A. zawsze staram sie strzelac gdzies przy nasypach co by w wypadku pudla srucik za daleko nie polecial a gdy brak nasypu musze miec otwarte pole (latwo kogos wtedy zobaczyc)

B. w domu podczas strzelania daje kotu miche wtedy nie paleta sie na linni strzalu :)

C. odbezpieczam dopiero podczas skladania sie, nie trzymam pod pacha odpezpieczonego sprzetu

D. najwazniejszy jest rozsadek i troche myslec do przodu to generalna zasada
Pawel
Navy 0,36
H55 Hogan TuninG + bazar 4x40
Strzelam dla radochy, najlepiej do puszek :)
Awatar użytkownika
stworek5
-#zasłużony_team
-#zasłużony_team
Posty: 2112
Rejestracja: 29 kwie 2006, 12:00
Lokalizacja: Goleniów

Post autor: stworek5 »

ja najczęściej strzelam tutaj:

przed domem:

http://www.fotosik.pl/pokaz_obrazek/bea ... e890d.html

i bardziej ustronne miejsce:

http://www.fotosik.pl/pokaz_obrazek/912 ... 90e6c.html

stara opuszczona strzelnica za miastem, na codzień mam do czynienia z bronią także warunki bezpieczeństwa są mi znane -powiem tylko jedno: zawsze gubi rutyna i brak wyobraźni-żadko przypadek.
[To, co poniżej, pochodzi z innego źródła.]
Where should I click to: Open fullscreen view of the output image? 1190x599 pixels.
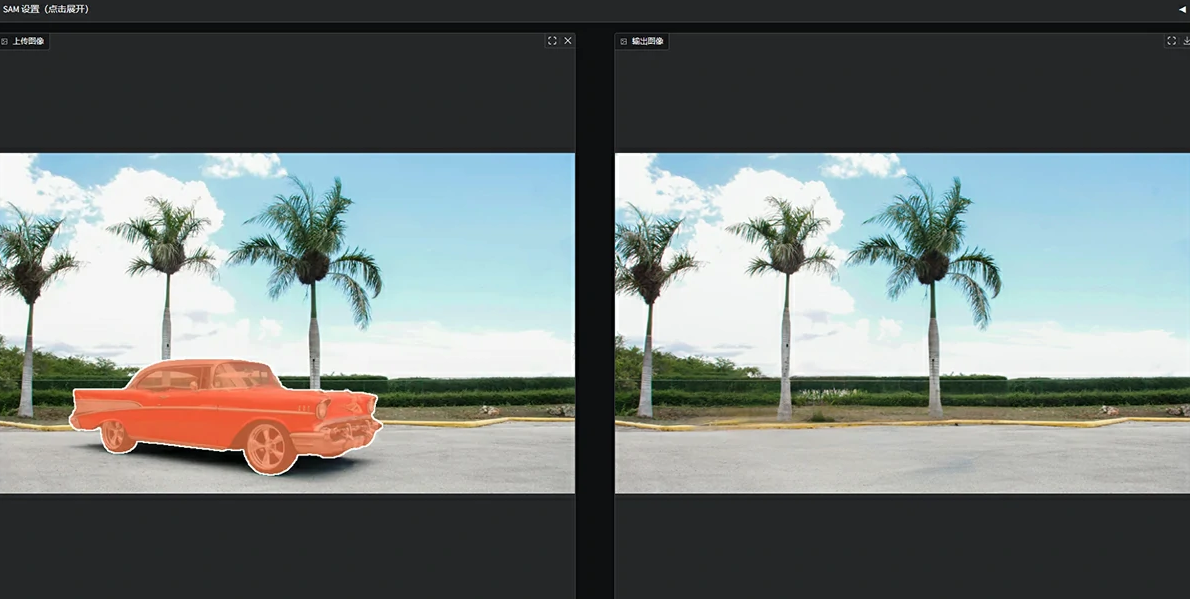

Dla chcących wiedzieć więcej polecam odwiedzić poniższy link:

http://www.giwera.pl/artykuly/2004/01/interpre.htm
AA TX200 HC
Awatar użytkownika
Wierzbin
-#zasłużony_team
-#zasłużony_team
Posty: 3983
Rejestracja: 28 kwie 2006, 12:09
Lokalizacja: Bielsko-Biała

Post autor: Wierzbin »

Nie zapominajmy o chwycie przy załadunku i przed złożeniem się do strzału.
Palec pociągający za spust (w moim przypadku prawy wskazujący) zawsze oparty jest o osadę. Nigdy o kabłąk, a tym bardziej na spuście. To bardzo ważne, choć często się o tym zapomina. Jak spojrzę przez optykę, dopiero wtedy palec ląduje na języku spustowym, nie wcześniej.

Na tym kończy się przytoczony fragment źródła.